Opdracht
Herhaal letterlijk alles vanaf het begin van de vermeldingen hieronder tot en met de regel met "pos(20,577)". Laat de afbeeldingen daarbij weg.

De invoer
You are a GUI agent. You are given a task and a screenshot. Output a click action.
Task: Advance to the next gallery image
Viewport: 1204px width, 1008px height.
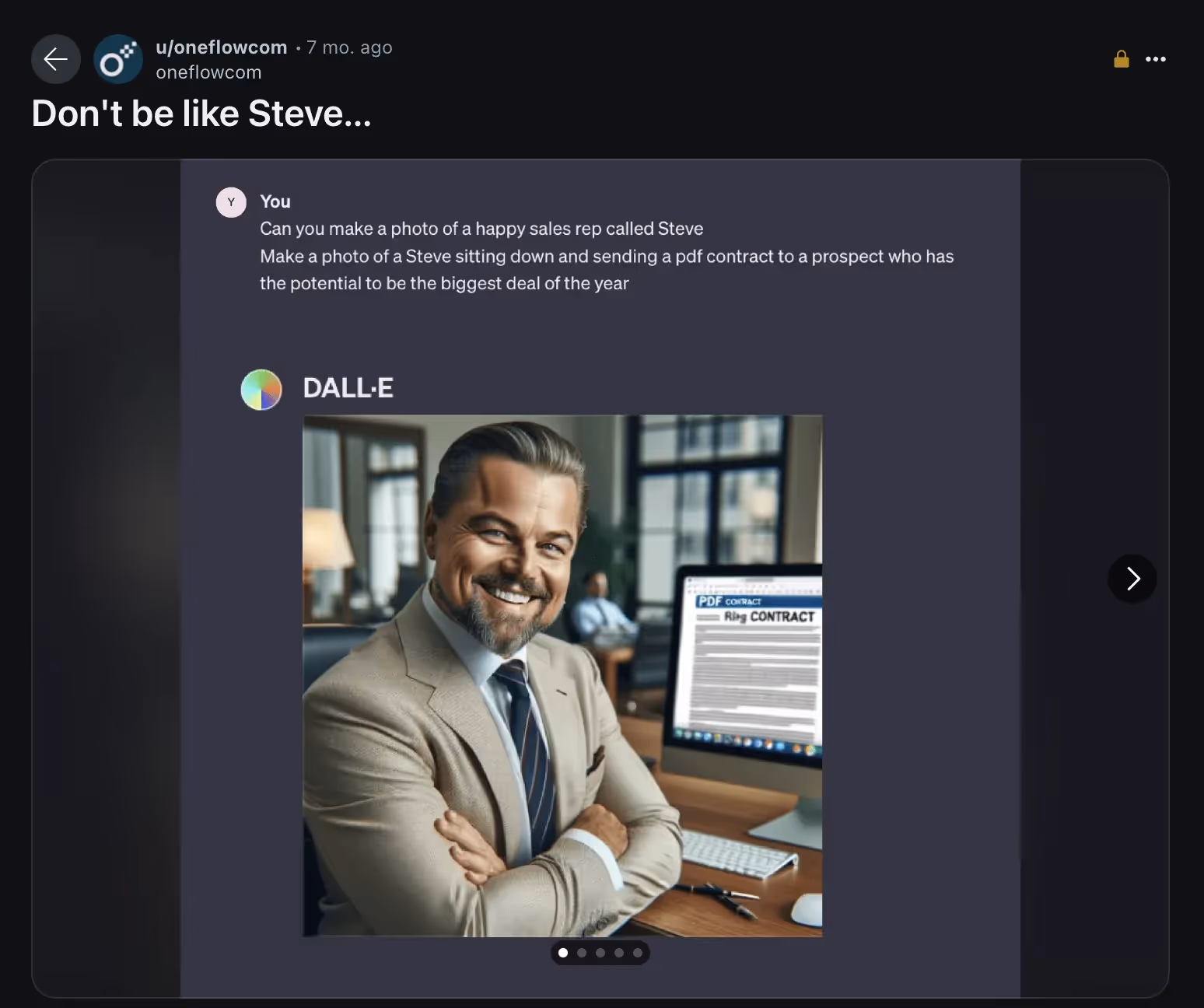click(1132, 579)
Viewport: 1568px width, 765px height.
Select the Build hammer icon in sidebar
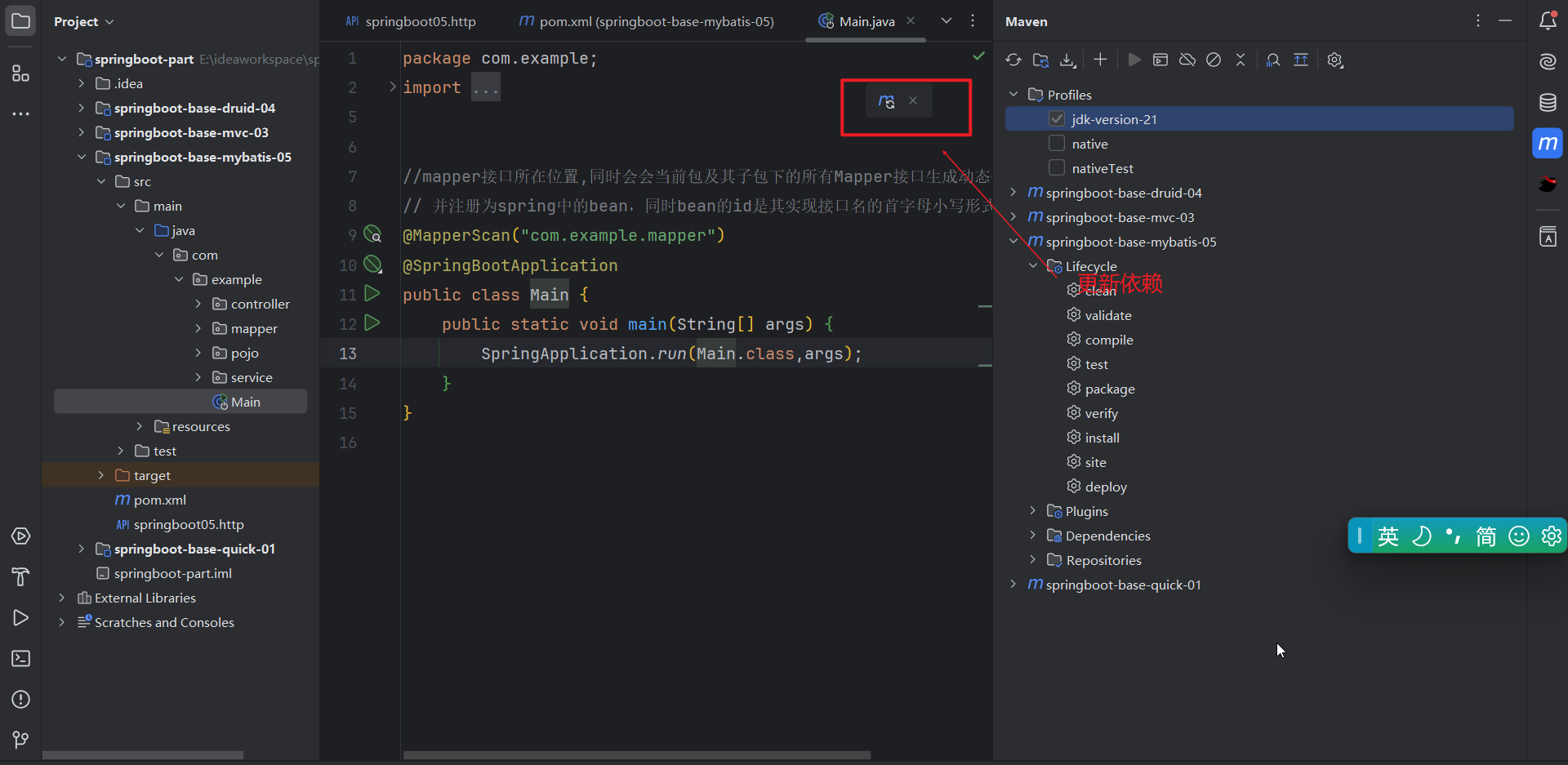pos(20,577)
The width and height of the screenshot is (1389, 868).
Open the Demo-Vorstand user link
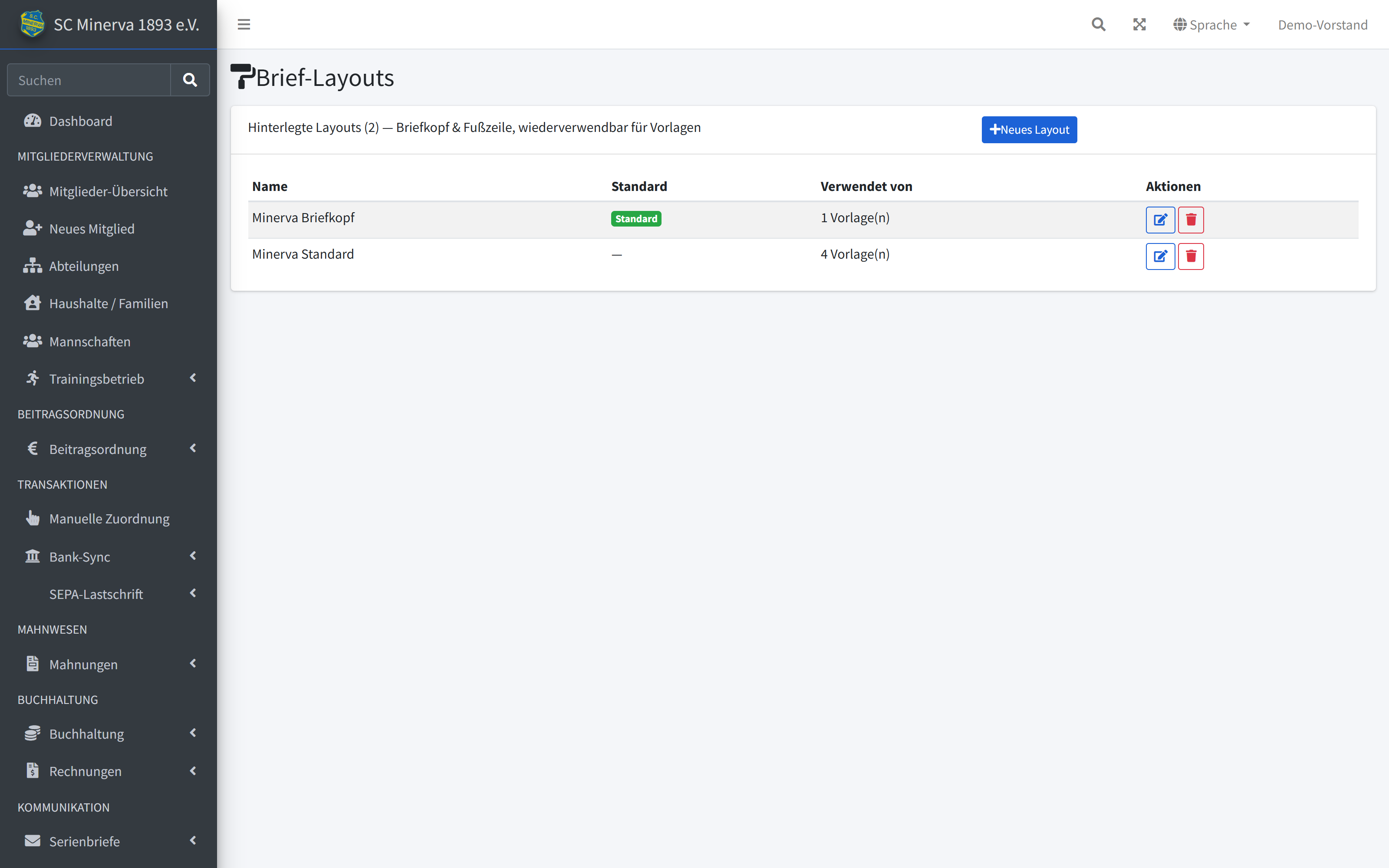1323,25
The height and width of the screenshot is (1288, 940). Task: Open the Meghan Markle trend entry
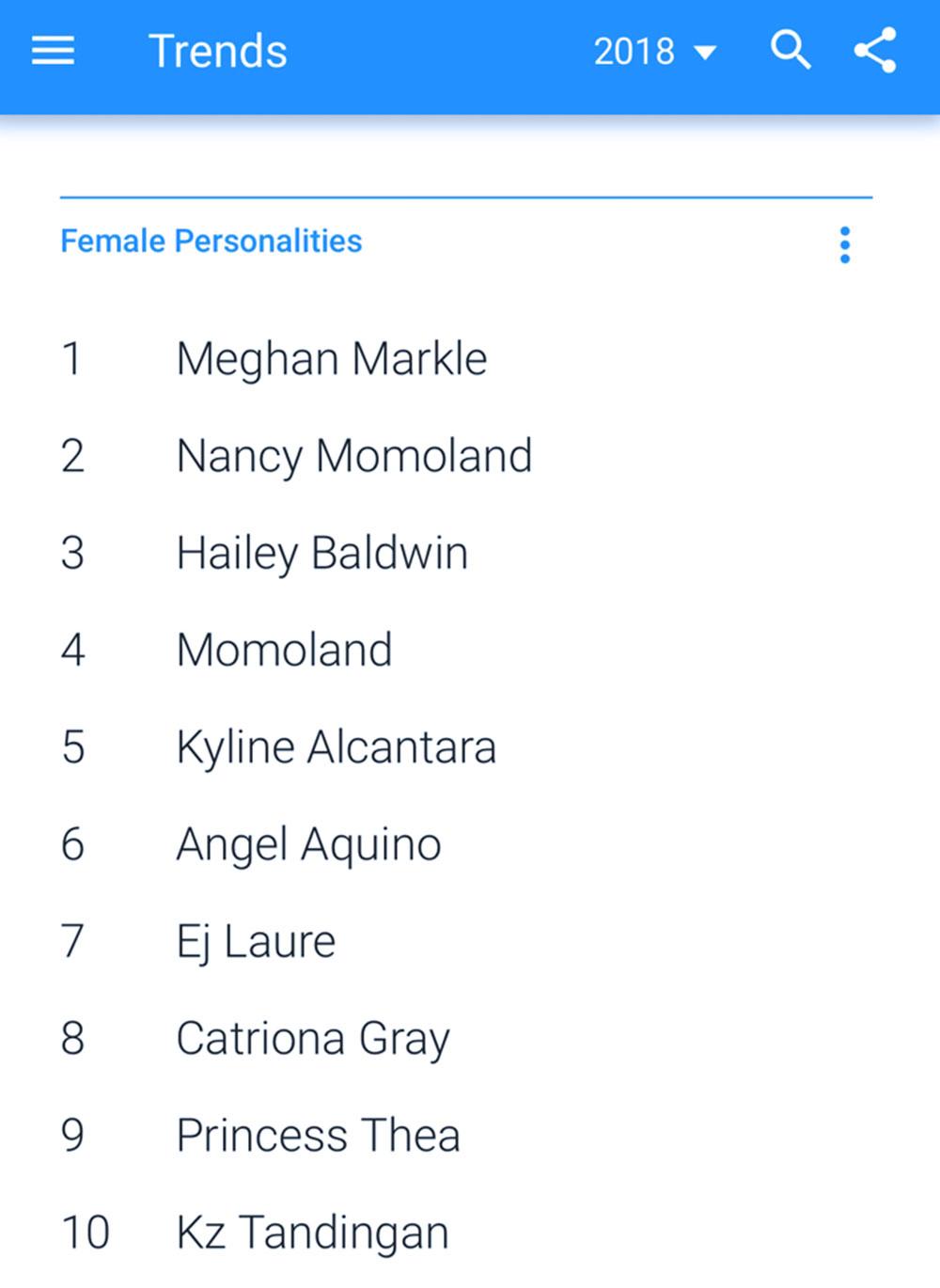[x=331, y=359]
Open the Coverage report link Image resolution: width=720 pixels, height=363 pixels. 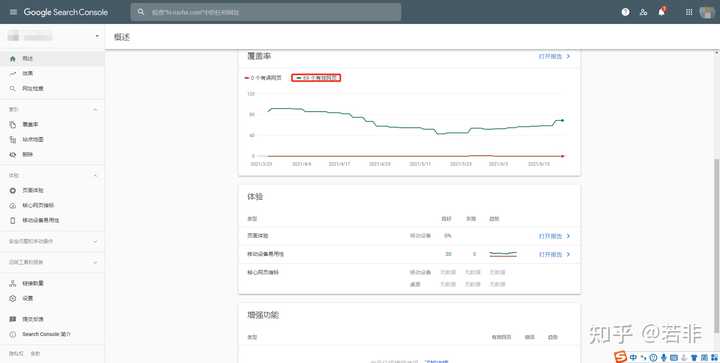(554, 56)
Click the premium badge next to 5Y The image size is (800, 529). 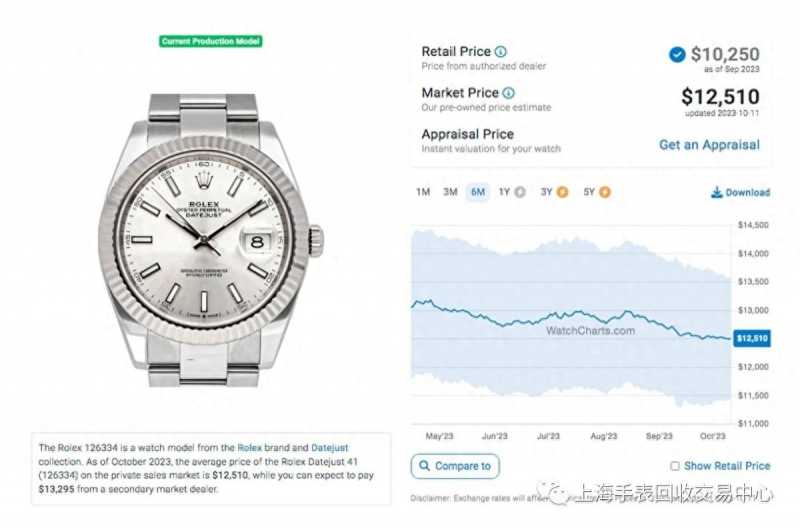(x=605, y=192)
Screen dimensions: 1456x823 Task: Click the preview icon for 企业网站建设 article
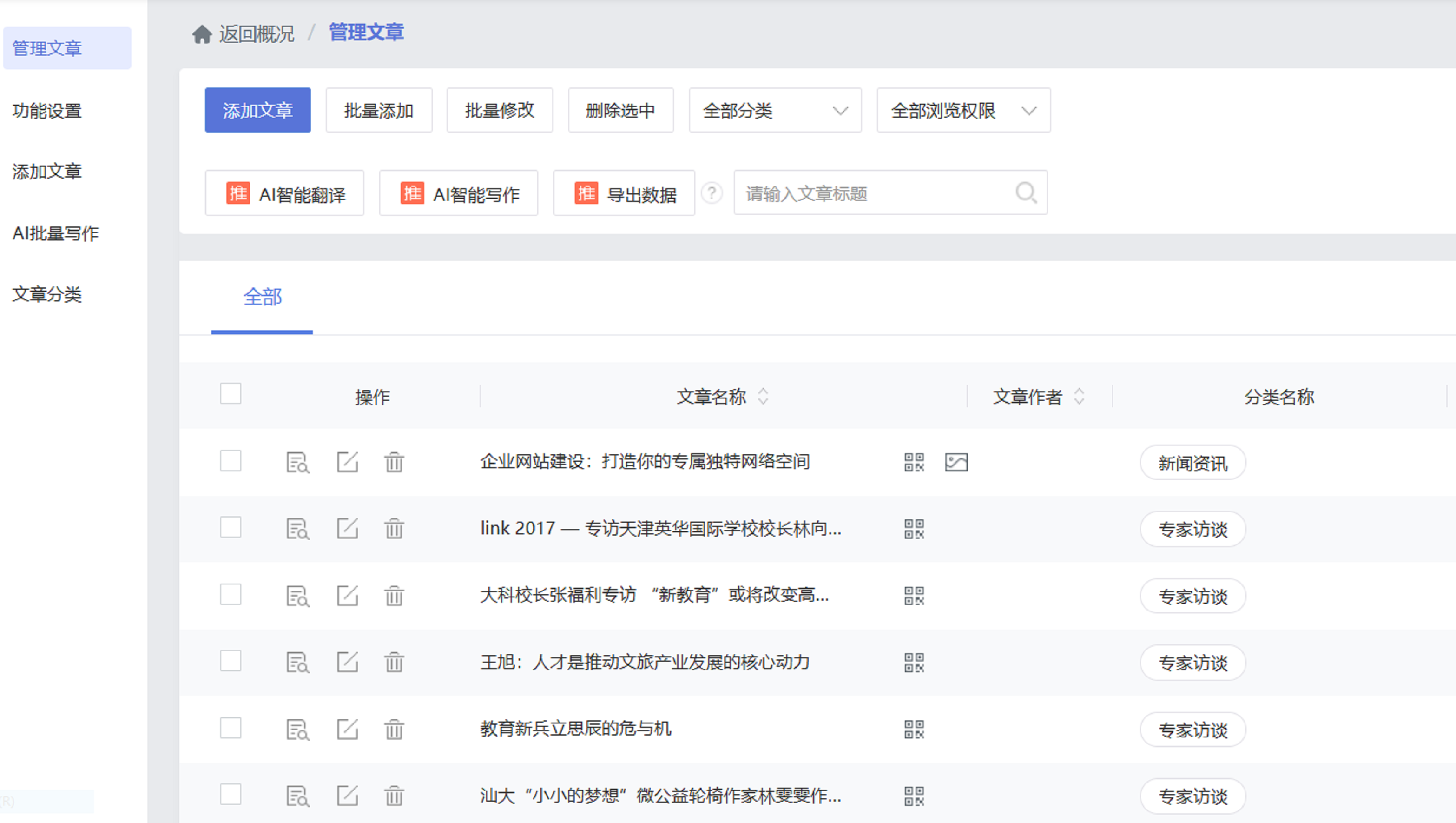click(x=297, y=462)
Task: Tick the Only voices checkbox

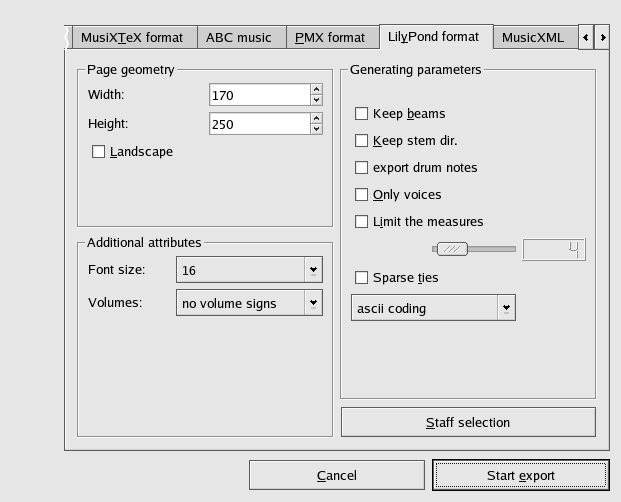Action: pos(362,195)

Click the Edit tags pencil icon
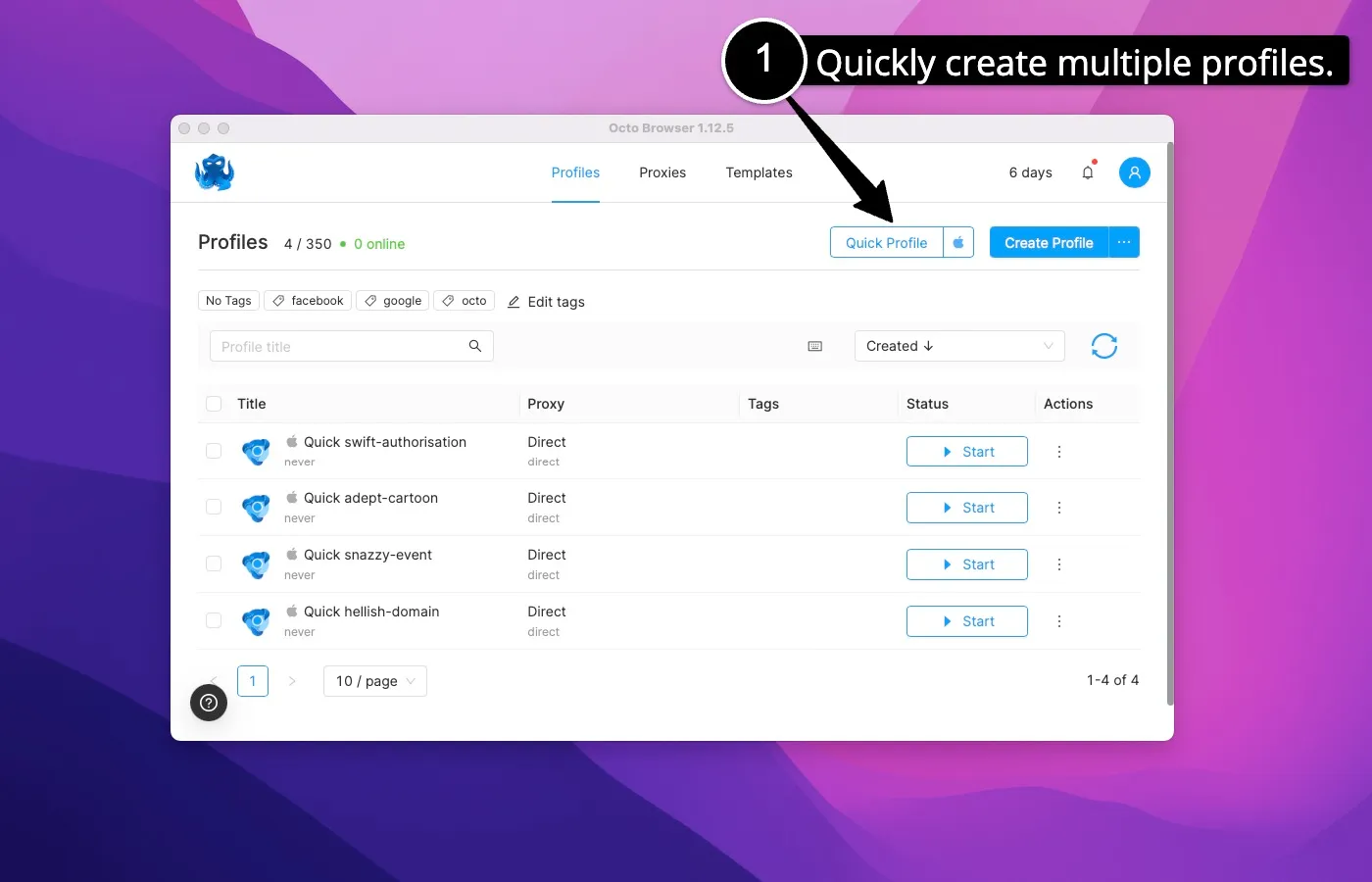point(514,302)
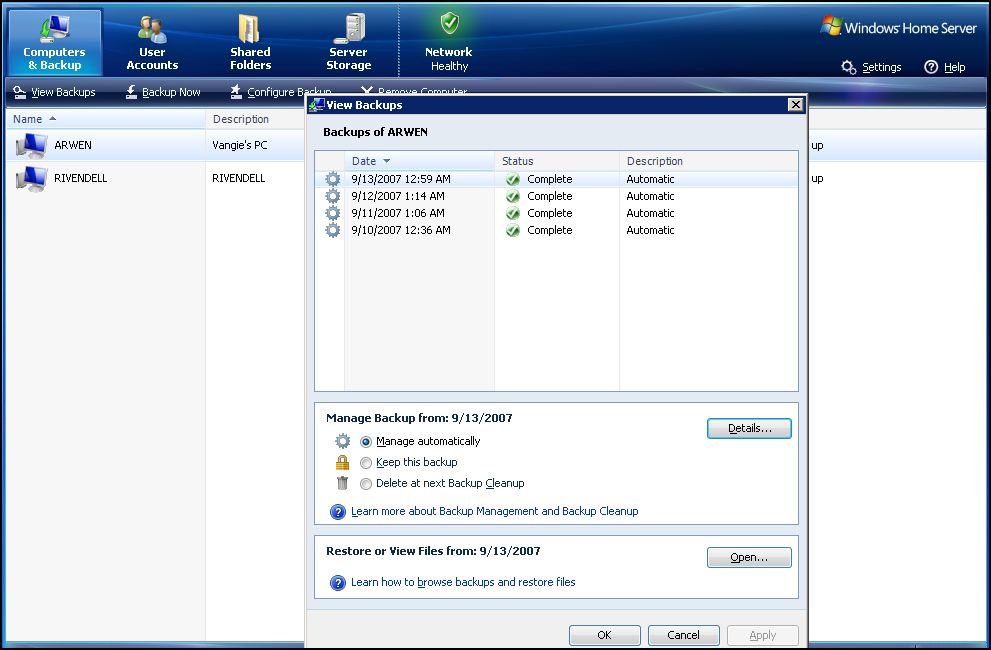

Juiste uitkomst
You are a GUI agent. You are given a task and a screenshot. Output a click action.
Task: Advance to the next gallery image
Viewport: 1204px width, 1008px height.
click(1132, 579)
Viewport: 1568px width, 765px height.
Select the Build hammer icon in sidebar
pos(20,577)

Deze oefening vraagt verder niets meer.